Sloped Or Flat: Which Roof is Right For Your Home?

By Kravelv @kravelv

Traditionally, flat roofs were used on commercial buildings, and sloped roofs were found on homes. These days, many stylish and contemporary modern homes feature a flat roof. This may leave you wondering: is a flat roof better than a sloped roof for homeowners? Here's what you need to know about the pros and cons that a flat residential roof can bring to your home.

Cons Associated With Flat Residential Roofing

Flat Roofs Typically Have Shorter Lifespans Than Sloped Roofs

One of the downsides associated with having a flat residential roof is that flat roofs tend to have a shorter lifespan than sloped roofs. Flat roofs do come in different materials, so the material you can select can impact how long the roof will last. However, as a general rule of thumb, flat roofs generally need to be replaced more frequently than sloped residential roofs.

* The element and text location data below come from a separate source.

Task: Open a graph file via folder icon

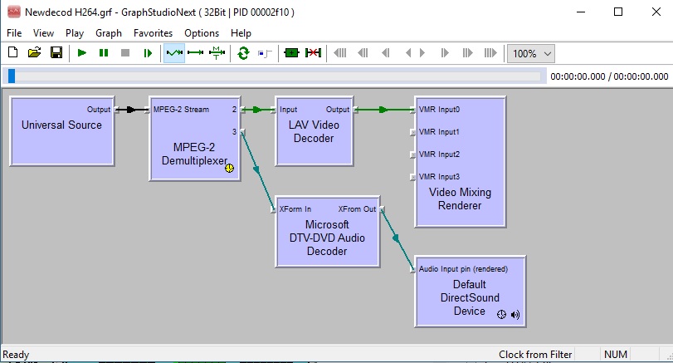Action: click(x=34, y=53)
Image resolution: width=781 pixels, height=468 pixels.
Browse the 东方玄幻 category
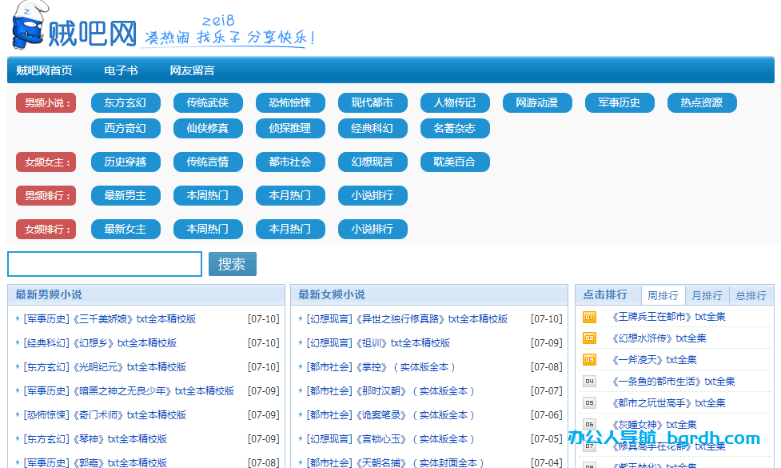[x=126, y=102]
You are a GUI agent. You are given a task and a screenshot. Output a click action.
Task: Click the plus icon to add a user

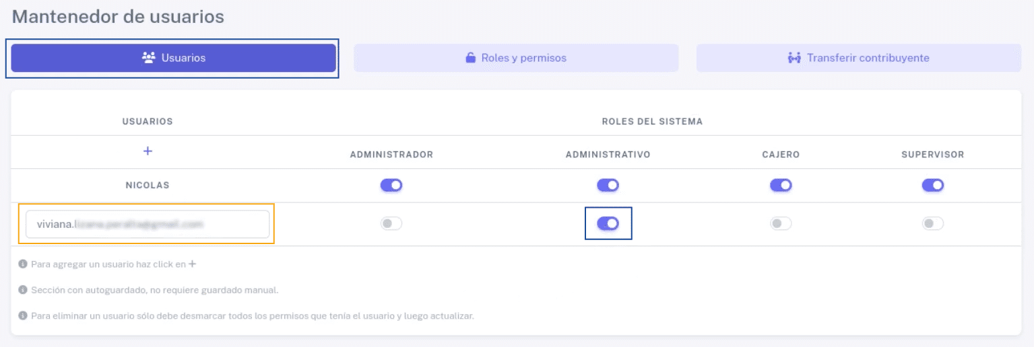pyautogui.click(x=148, y=151)
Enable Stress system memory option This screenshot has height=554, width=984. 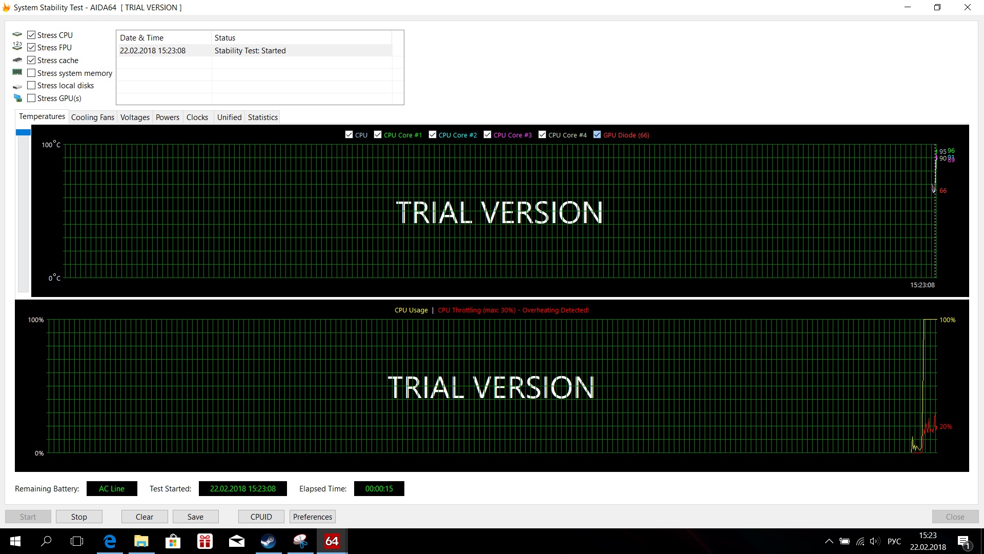click(x=32, y=73)
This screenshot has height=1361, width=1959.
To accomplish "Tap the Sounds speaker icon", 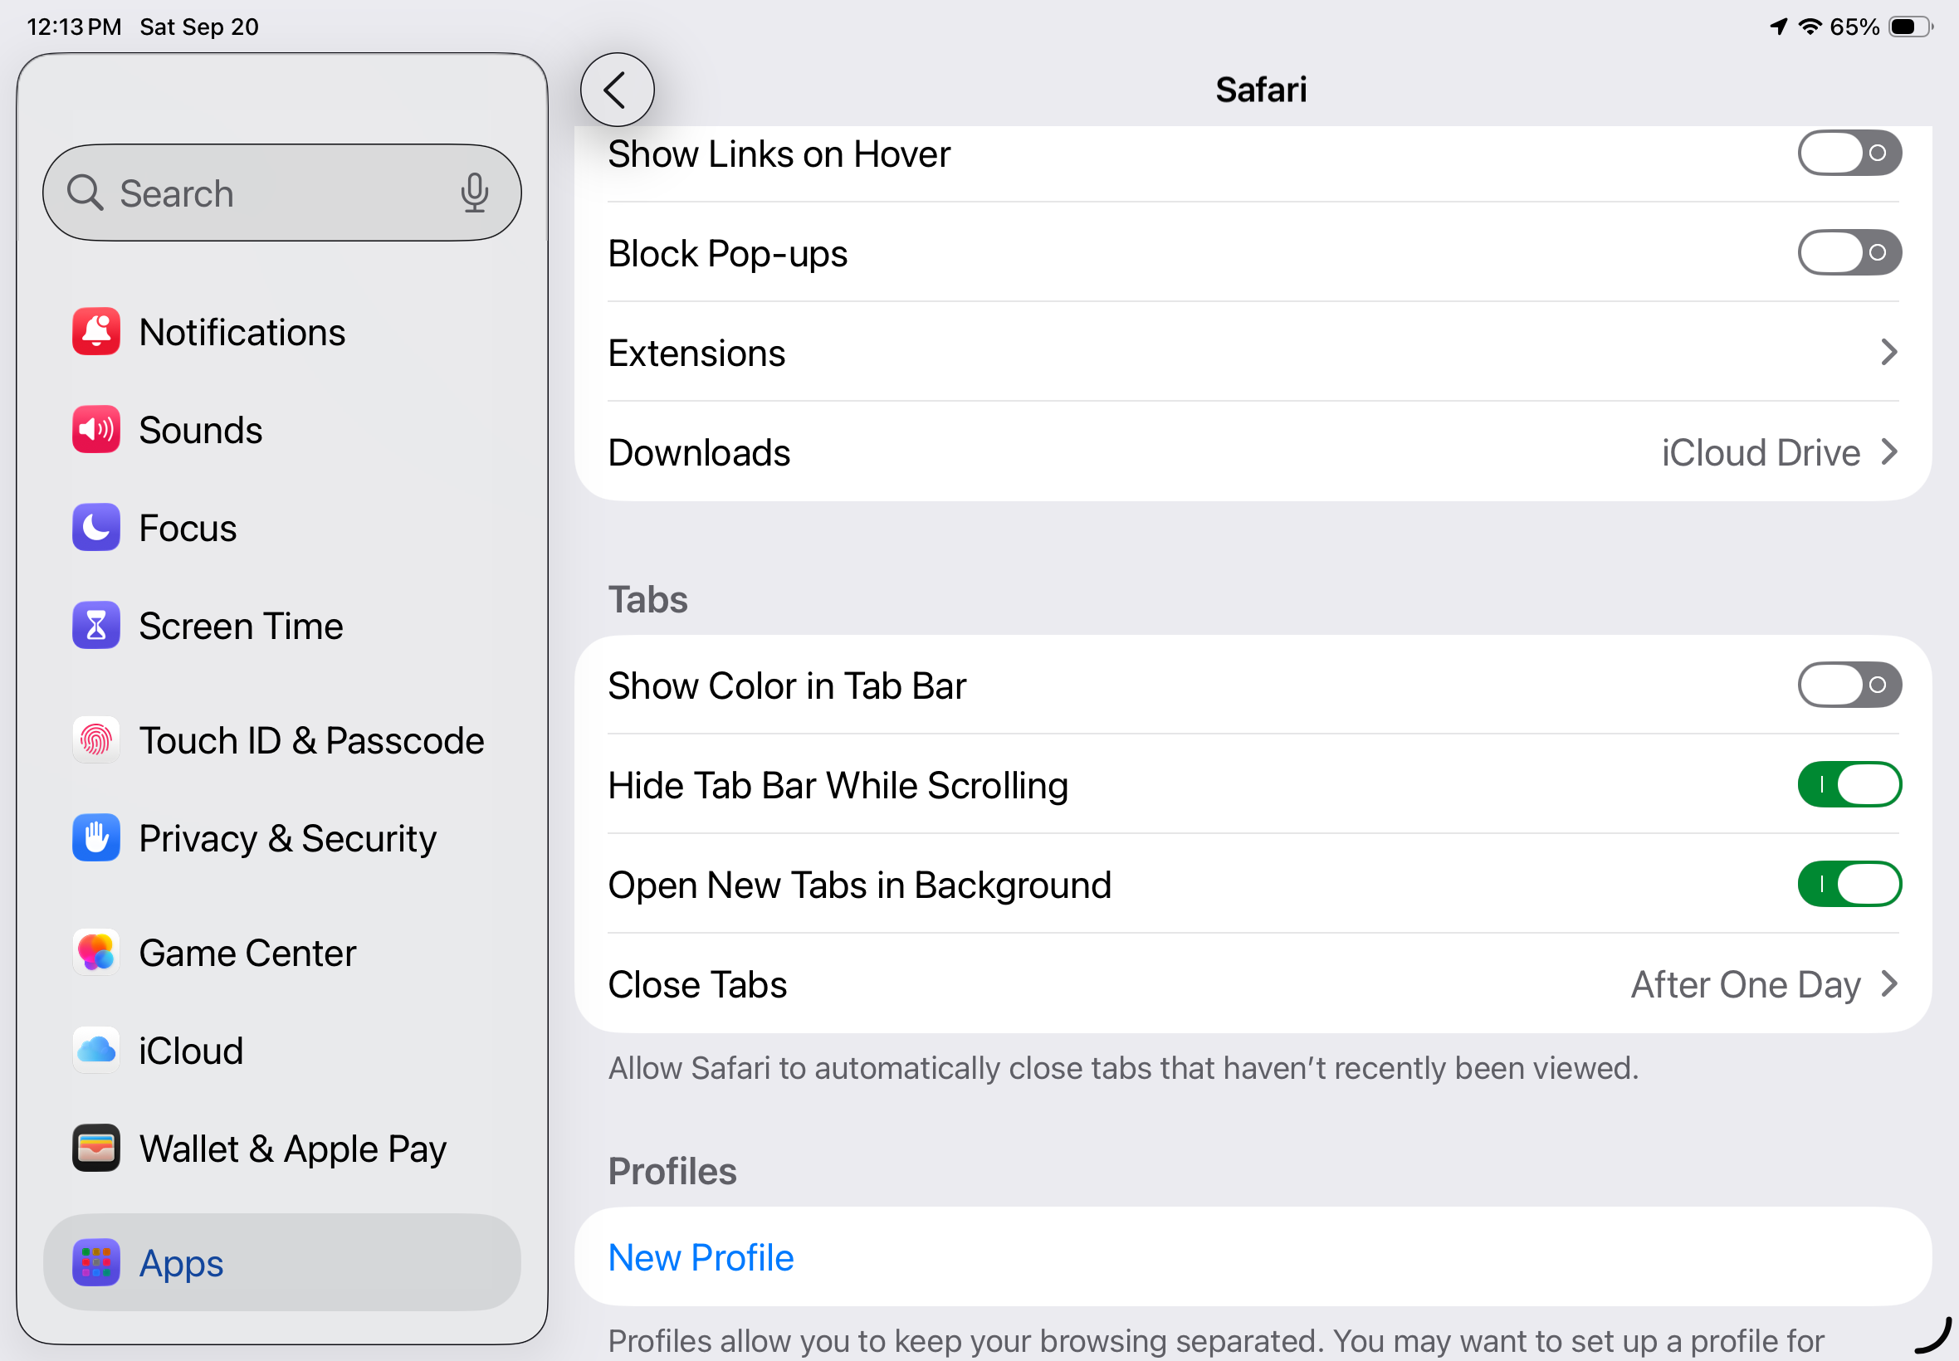I will (x=96, y=430).

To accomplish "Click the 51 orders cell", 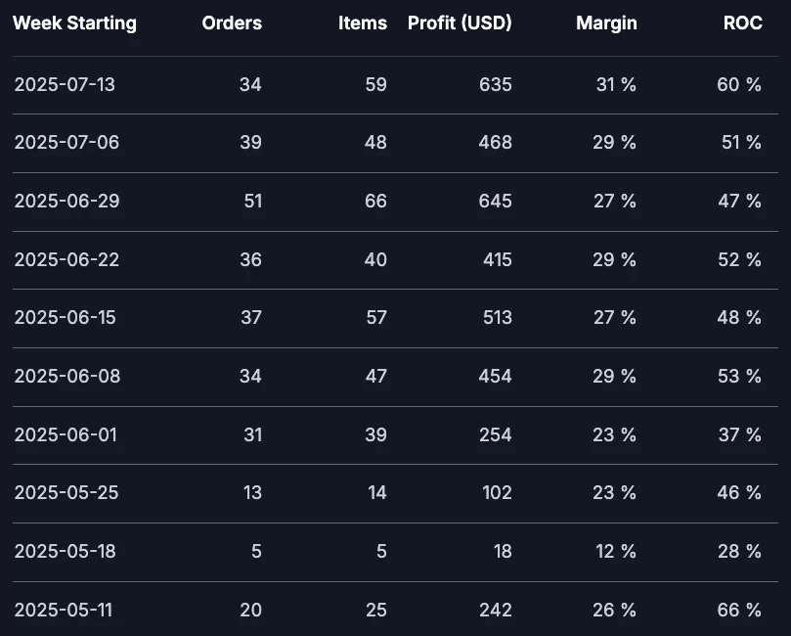I will pos(252,201).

Flat Roofs Need More Frequent Inspections and Repairs

The second disadvantage to flat residential roofing is that flat roofs need to be inspected and repaired more frequently than sloped roofs. Flat roofs should be inspected at least two times per year. As your roof ages, it may need to be inspected more frequently. Sloped roofs generally only need to be inspected once per year. Flat roof repairs also tend to be more frequent. If you are looking for a low-maintenance roof option, flat roofing is typically not a good fit for you.

Pros Associated With Flat Residential Roofing

Flat Roofs Are Considered Energy Efficient

One of the biggest draws to flat roofs for residential customers is that flat roofs are generally considered to be energy efficient. The materials they are made from can help to repel sunlight, as well as insulate a home. This helps to ensure outdoor air does not enter through the roof and indoor air that has been cooled or heated does not exit through the roof. This can reduce your energy usage, saving you money, and helping the environment.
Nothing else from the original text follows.